Emotional Williams watches Maryland name basketball court after him

From the illuminated silhouette showing a familiar figure pumping his fist that adorned the outside of the arena, to the season's first sellout crowd inside, Comcast Center had a different feel to it Wednesday night.

It had a different feel to Gary Williams, too — different from any of the game nights he had spent there during the last nine years of a 22-year career at Maryland. Even with an old and familiar rival, Duke coach Mike Krzyzewski and his eighth-ranked Blue Devils, it was not the same for the 66-year-old coach.

In fact, Williams acknowledged afterward that all the pomp and ceremony of having the court named for him had not quite hit him.

"As time goes by, it will sink in," Williams said during a news conference after the pre-game festivities.

Williams, who retired last May and is still employed by the university as a fundraiser, gave a crowd that included many of his former players and longtime supporters one last fist pump as he walked onto the court.

"It was good, I didn't practice," said Williams, who vowed that it would be the last time.

Just as he was at the news conference in 1989 that introduced the 1968 graduate as Maryland's new coach and at the announcement of his sudden departure last spring, Williams was emotional. But he was also as defiant as ever.

Asked by a reporter about the comments made by former Maryland coach Lefty Driesell and others who said that the court should not have been named in his honor, Williams said, "That's not my concern. My concern is supporting this basketball program and Mark Turgeon."

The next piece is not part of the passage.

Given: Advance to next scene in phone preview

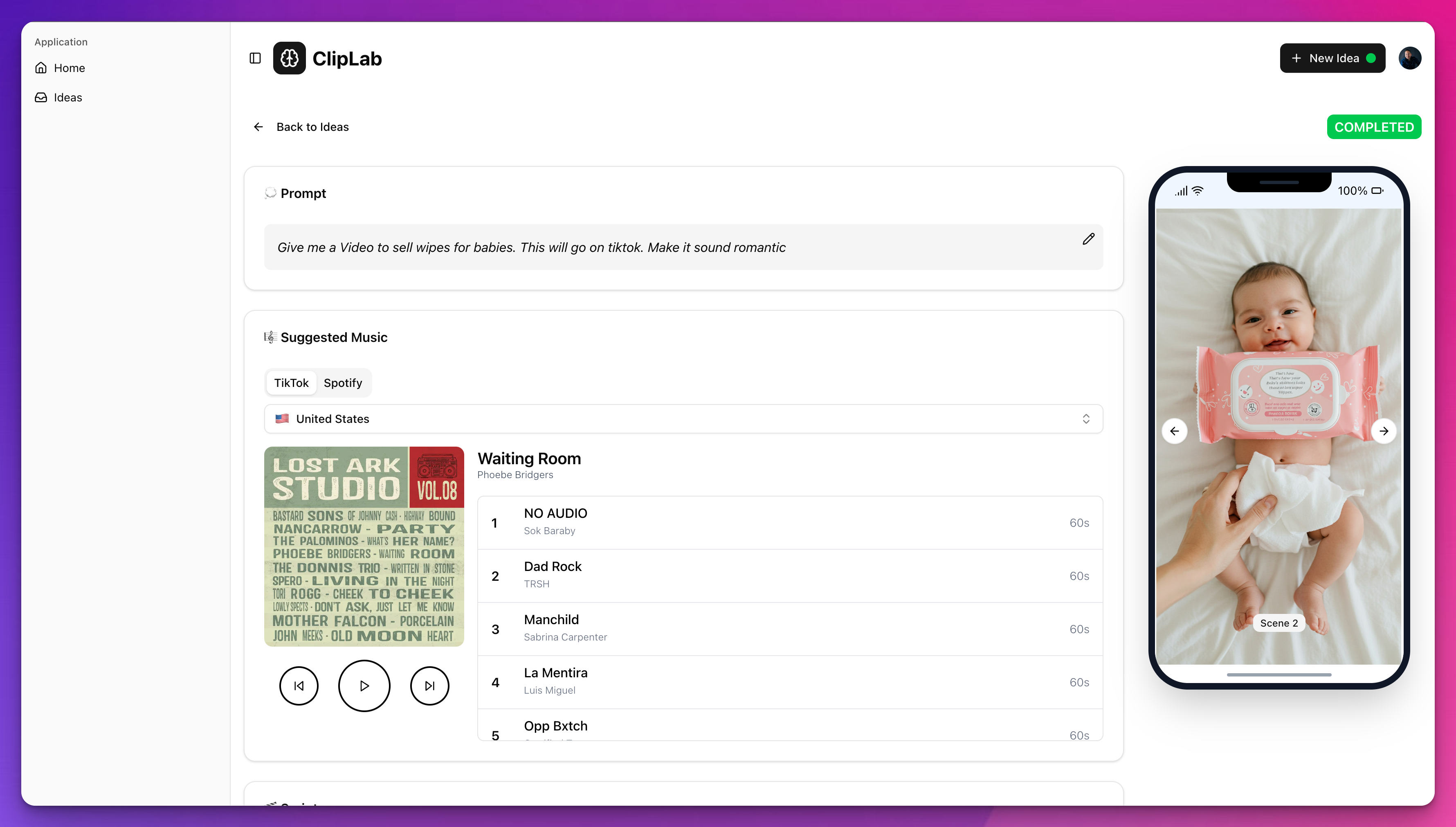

Williams has purposely stayed away from the arena — "the House that Gary Built" is what longtime play-by-play man Johnny Holliday called it during the pre-game ceremony — he said he would do whatever he can to help Turgeon and the Terps in the future.

"This is Mark Turgeon's program. This is not my program anymore," Williams said.

One of the things Williams said he would like to do is help establish a Maryland basketball Hall of Fame at Cole Field House. But for now, he is trying to stay busy in his work as an analyst for the Big Ten Network.

The notion of having a court named after him, as Krzyzewski and a handful of other coaches have been similarly honored in recent years, is something that seemed unfathomable when Williams first came here from South Jersey in the mid-1960s — or even when he graduated.

"When I left here in 1968, I never thought I'd be back," he said. "It's been a great ride."

It wasn't always the smoothest of rides. The Terps went on NCAA probation for violations committed under former coach Bob Wade the year after Williams arrived. After making the National Invitation Tournament in his first year, Maryland was not even permitted to play on live television or in the Atlantic Coast Conference tournament the next.

"We were on tape delay," recalled former Terps star Walt Williams, who was always credited by Gary Williams with helping keep the program afloat by staying at Maryland despite the sanctions. "I think people forgot how bad things were because he had so much success. That was the bottom."

The top came more than a decade later, when Gary Williams coached and Juan Dixon led the Terps to the national championship by beating Indiana in Atlanta in 2002. Dixon, who finished as the program's all-time leading scorer, returned Wednesday night with his now-3-year-old son.

Williams joked that he told Dixon's son "that I was the reason he scored all those points," and that the toddler "looked at me like I was crazy." But Dixon said that the court-naming "was long overdue", adding, "I'm proud of him."

Sitting in the first row of the student section, Dan Rossiter of Towson said he became a Terps fan before the team won the national championship, attended his first game — "against UMES in 2002 or 2003" and wanted to come to Maryland in large part because of the basketball team and its fiery coach.

"It's just an honor to be here for the court-naming," said Rossiter, who graduated in December.

Williams said coming to Comcast Center brought back memories of other big games — including the victory here over Duke two seasons ago that helped the Terps clinch a share of the regular-season ACC title — but there were other memories, too.

"It wasn't fun getting hammered by 25," said Williams, whose first home game against Duke was a memorable 114-111 double-overtime loss.

Williams acknowledged his former players — "It's all about the players," he said — as well as his former longtime assistant coaches and the fans for his success.

"You helped us win a lot of games, and you have a great opportunity to do the same tonight for Mark Turgeon," Williams said.